Patrick Mignard
Le drame du 4 juillet 2014 à l’école maternelle Édouard Herriot
d’Albi, passera dans quelques jours pour un fait divers, une fois
l’émotion passée et épuisé le concert indécent des politiciens.
Pourquoi ? Parce que c’est ainsi que se déroule la vie dans notre
société, les médias et les « autorités » passeront à autre chose… Il ne
subsistera que quelques commentaires lapidaires qui surnageront dans la
médiocrité ambiante d’une société en décomposition. Ce n’est pas le
premier drame de ce genre,… et ce ne sera pas le dernier. Drame de la
démence ! Possible, mais qui frappe encore une fois l’École, une École
qui devient le réceptacle de toutes les violences sociales.
Pourquoi une telle violence à l’égard des enseignants ? Pourquoi deux
fois plus d’insultes et d’agressions à leur égard, comparé aux autres
professions ? Pourquoi cette profession, autrefois admirée, est-elle
aujourd’hui désertée par les jeunes ?
L’enseignant est désormais dans une position impossible. Dans un
monde où l’individualisme a laminé les solidarités, où la course au
profit est la règle absolue, où l’Homme est sacrifié sur l’autel de la
rentabilité, où la médiocrité s’étale dans les médias et dans la
politique, où le mensonge et la corruption rongent ce qui devrait servir
d’exemple, l’enseignant est sommé d’inculquer à des jeunes des valeurs
qui ne sont plus que des ombres aux frontons des établissements
officiels. Pire, ils sont tenus pour responsables de la faillite de la
société en matière d’intégration. Les enseignants sont
« responsables » du futur des jeunes qui doivent entrer dans une société
dans laquelle la plupart n’ont pas leur place : exclusion, chômage.

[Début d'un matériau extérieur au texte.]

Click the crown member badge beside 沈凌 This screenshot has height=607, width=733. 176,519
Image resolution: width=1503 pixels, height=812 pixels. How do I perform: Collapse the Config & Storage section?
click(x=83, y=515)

Directement en contact avec ce qu’il y a de plus sacré pour des
parents, leurs enfants, les enseignants sont porteurs de toutes les
déceptions en matière d’éducation. A défaut de remettre en question
cette société qui exploite et exclut, il est de bon ton de « faire
porter le chapeau » aux enseignants…S’attaquer aux enseignants plutôt
qu’à la société c’est comme s’attaquer aux pauvres plutôt qu’à la
pauvreté.
Traînés dans la boue aux yeux de tous, par les politiciens et leur
démagogie populiste, les enseignants sont de parfaits boucs émissaires
(trop de vacances, trop payés, pas assez d’heures de travail, stabilité
de l’emploi, toujours en grève, tous contestataires, trop de gauche,
trop sévères, ou pas assez,…). Ils ne jettent des fleurs aux enseignants
que le jour de leur enterrement. Tous ces faux-culs de notre société
paradent alors devant les caméras, la larme à l’œil, pour louer celles
et ceux qu’ils ignorent, ou agressent, le reste du temps. L’École est
devenue le défouloir de toutes les frustrations, les révoltes, les
jalousies, … et même les actes démentiels… Il y a une certaine logique
sociale dans l’expression de la folie.
Sanctuariser l’Ecole ? Certainement pas. Des politiciens médiocres et
incompétents (des noms ?) le souhaitent, en particulier, comme par
hasard, ceux qui sont responsables de son état pitoyable. L’Ecole n’est
pas une « réserve » qui doit être protégée,… au contraire, elle est la vie et doit être ouverte sur la vie. C’est la vie en société qui devient insupportable... l’Ecole ne fait que refléter cet état.
Refermer l’Ecole sur elle-même, c’est la tuer et reconnaître par ce
fait que son environnement, la Société, est en pleine décadence.